I'm writing a Python application which slides a window over a sequence of values each with a timestamp. I want to apply a function to values in the sliding window in order to calculate a score from N latest values as shown in the figure. We already implemented that function using a Python library to make use of GPUs.
I found that Apache Spark 2.0 ships with Structured Streaming and it supports window operations on event time. If you want to read a finite sequence of records from a .csv file and want to count the records in such a sliding window, you can use the following code in PySpark:
from pyspark.sql import SparkSession, SQLContext
from pyspark.sql.types import StructType
from pyspark.sql.functions import window
from os import getcwd
spark = SparkSession \
.builder \
.master('local[*]') \
.getOrCreate()
schema = StructType() \
.add('ts', 'timestamp') \
.add('value', 'double') \
sqlContext = SQLContext(spark)
lines = sqlContext \
.readStream \
.format('csv') \
.schema(schema) \
.load(path='file:///'+getcwd()+'/csv')
windowedCount = lines.groupBy(
window(lines.ts, '30 minutes', '10 minutes')
).agg({'value':'count'})
query = windowedCount \
.writeStream \
.outputMode('complete') \
.format('console') \
.start()
query.awaitTermination()
However, I want to apply UDAFs other than predefined aggregation functions over sliding windows. According to https://spark.apache.org/docs/latest/api/python/pyspark.sql.html?highlight=agg#pyspark.sql.GroupedData.agg, the available aggregate functions are only avg, max, min, sum, and count.

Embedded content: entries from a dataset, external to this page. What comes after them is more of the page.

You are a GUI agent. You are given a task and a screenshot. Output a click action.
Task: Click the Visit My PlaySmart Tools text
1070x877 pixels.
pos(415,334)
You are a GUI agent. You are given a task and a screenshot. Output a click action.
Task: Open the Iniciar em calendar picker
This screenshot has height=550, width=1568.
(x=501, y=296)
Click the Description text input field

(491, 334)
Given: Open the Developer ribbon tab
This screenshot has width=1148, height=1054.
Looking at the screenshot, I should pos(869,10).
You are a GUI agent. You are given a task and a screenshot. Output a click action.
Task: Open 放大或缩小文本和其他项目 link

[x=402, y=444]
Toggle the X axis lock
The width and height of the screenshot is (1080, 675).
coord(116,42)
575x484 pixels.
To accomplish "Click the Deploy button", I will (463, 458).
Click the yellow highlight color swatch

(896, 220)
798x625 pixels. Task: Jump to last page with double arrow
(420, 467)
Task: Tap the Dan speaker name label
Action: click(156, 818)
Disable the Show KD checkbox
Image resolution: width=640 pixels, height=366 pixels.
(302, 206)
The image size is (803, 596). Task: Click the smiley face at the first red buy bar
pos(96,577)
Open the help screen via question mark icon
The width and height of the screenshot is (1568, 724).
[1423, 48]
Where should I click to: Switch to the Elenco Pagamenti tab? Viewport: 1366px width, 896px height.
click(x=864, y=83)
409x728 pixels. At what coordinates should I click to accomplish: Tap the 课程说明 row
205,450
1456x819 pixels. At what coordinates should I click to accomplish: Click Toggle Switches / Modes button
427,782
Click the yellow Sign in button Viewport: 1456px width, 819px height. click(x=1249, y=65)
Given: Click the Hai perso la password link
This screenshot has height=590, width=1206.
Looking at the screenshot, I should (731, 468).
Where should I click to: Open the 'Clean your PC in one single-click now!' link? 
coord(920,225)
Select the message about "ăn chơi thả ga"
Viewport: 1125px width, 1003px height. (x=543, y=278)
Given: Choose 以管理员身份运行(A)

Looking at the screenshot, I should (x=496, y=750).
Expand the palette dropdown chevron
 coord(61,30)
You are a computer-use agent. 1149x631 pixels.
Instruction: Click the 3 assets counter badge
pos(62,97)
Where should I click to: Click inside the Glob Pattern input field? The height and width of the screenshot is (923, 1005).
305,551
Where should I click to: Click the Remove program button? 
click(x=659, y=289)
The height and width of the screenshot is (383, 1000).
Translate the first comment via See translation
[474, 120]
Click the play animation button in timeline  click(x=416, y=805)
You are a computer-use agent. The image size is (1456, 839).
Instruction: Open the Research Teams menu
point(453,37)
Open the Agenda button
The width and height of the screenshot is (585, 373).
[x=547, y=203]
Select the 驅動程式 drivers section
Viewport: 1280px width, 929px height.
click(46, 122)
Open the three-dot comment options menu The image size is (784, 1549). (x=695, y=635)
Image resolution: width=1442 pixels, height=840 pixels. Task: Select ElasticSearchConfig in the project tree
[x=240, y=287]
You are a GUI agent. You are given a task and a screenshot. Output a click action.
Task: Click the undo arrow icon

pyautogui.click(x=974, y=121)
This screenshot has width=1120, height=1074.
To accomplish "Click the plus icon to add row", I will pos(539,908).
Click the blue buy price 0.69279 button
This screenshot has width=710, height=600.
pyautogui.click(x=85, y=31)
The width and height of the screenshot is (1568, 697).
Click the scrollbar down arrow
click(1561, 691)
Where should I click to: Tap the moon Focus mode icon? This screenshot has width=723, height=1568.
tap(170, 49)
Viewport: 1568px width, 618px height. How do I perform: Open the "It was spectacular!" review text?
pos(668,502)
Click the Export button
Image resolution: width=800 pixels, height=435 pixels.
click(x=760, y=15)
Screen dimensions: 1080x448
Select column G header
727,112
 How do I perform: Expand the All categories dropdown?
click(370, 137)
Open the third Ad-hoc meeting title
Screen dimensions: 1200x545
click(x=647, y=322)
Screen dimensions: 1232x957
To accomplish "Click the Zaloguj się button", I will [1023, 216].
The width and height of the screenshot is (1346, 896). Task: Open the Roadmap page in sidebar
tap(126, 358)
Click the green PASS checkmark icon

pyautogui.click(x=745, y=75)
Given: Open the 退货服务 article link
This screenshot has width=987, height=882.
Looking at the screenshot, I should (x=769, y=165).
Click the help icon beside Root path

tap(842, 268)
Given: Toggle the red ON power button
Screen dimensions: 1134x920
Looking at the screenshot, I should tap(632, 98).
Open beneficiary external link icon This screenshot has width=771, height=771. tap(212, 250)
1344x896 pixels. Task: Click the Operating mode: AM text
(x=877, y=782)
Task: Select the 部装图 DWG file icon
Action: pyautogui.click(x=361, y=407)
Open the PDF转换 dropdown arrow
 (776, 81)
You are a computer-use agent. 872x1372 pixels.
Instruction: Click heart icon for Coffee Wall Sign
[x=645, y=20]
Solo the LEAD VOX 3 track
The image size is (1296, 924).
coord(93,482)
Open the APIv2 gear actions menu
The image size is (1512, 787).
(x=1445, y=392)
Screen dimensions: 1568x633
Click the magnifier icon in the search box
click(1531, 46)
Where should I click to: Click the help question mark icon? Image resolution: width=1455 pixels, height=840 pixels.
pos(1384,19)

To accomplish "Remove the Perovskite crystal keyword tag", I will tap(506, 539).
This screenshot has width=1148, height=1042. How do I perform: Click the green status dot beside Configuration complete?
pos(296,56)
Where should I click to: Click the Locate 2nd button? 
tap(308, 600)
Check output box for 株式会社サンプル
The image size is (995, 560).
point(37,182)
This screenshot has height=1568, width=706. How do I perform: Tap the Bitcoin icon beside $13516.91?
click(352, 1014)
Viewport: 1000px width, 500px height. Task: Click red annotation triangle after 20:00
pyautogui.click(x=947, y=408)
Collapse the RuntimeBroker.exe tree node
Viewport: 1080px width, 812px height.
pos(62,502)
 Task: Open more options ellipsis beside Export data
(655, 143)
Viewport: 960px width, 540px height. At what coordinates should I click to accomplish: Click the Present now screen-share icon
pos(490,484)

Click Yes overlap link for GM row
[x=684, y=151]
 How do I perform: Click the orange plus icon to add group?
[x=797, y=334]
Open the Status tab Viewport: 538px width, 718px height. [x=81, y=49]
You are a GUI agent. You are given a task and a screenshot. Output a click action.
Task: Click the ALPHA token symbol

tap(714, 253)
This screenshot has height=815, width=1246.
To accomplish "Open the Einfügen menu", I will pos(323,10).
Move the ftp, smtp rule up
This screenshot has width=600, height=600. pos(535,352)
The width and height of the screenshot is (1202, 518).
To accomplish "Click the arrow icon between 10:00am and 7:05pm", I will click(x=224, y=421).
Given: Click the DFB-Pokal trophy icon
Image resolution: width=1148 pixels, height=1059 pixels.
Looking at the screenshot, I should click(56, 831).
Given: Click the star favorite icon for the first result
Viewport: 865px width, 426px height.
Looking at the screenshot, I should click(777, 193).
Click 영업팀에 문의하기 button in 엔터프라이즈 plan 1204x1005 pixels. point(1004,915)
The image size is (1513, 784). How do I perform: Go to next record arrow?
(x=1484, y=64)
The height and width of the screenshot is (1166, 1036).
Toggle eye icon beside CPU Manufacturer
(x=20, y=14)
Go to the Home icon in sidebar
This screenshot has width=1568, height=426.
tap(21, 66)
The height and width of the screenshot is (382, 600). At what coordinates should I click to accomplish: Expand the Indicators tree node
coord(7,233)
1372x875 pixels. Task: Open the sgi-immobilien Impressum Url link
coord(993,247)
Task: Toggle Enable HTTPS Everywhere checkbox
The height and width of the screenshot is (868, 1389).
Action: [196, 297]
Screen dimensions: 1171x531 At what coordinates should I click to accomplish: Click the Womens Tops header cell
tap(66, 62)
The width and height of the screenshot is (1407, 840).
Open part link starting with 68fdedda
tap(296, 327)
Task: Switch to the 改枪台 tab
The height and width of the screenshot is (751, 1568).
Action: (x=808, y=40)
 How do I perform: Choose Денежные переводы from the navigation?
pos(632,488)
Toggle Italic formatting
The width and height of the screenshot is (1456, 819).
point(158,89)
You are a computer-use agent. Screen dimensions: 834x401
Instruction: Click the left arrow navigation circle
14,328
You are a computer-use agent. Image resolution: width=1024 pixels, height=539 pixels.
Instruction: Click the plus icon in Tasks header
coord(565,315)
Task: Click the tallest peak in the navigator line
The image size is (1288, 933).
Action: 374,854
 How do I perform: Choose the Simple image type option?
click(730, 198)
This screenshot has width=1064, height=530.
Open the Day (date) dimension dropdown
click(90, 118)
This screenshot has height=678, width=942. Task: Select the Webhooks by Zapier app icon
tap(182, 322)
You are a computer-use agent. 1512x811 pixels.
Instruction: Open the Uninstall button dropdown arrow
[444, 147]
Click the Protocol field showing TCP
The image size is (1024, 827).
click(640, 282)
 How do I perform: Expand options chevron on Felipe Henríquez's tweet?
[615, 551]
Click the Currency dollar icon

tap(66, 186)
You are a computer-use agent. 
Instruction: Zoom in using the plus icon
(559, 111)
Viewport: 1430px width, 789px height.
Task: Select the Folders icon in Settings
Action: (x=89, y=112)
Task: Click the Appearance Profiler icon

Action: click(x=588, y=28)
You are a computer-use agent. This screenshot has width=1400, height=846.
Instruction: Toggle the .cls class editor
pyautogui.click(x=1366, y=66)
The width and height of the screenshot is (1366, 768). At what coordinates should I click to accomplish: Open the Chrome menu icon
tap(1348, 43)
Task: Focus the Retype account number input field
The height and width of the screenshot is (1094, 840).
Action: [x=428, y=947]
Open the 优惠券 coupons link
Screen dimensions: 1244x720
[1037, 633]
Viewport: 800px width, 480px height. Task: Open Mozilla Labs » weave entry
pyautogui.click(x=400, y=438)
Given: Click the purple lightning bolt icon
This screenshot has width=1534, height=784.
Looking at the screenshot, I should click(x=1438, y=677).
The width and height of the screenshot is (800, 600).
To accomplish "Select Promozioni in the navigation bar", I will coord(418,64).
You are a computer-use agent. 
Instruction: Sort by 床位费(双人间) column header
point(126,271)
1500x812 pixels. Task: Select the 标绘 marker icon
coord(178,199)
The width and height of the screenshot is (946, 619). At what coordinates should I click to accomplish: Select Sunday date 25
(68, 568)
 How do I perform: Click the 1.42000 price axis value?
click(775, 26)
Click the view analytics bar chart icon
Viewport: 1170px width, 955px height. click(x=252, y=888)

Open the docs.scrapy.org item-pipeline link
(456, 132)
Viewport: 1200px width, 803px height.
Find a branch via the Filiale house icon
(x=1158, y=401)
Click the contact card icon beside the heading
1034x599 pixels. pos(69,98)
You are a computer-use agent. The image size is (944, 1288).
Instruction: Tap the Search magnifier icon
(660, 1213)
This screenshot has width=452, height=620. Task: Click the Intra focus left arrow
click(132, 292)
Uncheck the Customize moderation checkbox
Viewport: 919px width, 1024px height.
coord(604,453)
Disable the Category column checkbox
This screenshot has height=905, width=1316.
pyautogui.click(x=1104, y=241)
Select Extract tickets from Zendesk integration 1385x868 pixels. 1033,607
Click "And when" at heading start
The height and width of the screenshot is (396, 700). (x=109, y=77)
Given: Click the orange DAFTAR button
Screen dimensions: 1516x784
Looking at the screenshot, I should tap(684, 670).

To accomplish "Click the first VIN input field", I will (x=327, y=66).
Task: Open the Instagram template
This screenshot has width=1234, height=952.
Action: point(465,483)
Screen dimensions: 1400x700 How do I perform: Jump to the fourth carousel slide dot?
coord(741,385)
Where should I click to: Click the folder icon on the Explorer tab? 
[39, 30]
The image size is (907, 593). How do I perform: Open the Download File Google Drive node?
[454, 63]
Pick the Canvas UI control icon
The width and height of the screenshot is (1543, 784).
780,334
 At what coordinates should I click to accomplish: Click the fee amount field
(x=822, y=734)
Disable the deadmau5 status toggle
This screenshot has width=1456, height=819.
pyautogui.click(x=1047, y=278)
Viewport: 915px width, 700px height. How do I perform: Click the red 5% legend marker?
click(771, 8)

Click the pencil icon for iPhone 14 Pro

It is not supported yet? If so, when will it be supported in PySpark?
https://stackoverflow.com/a/32750733/1564381 shows that one can define UserDefinedAggregateFunction in Java or Scala and then invoke it in PySpark. It seems interesting but I want to apply my own Python function over values in sliding windows. I want a purely Pythonic way.
p.s. let me know any frameworks in Python other than PySpark that can solve this sort of problems (applying UDAFs on a window sliding over stream).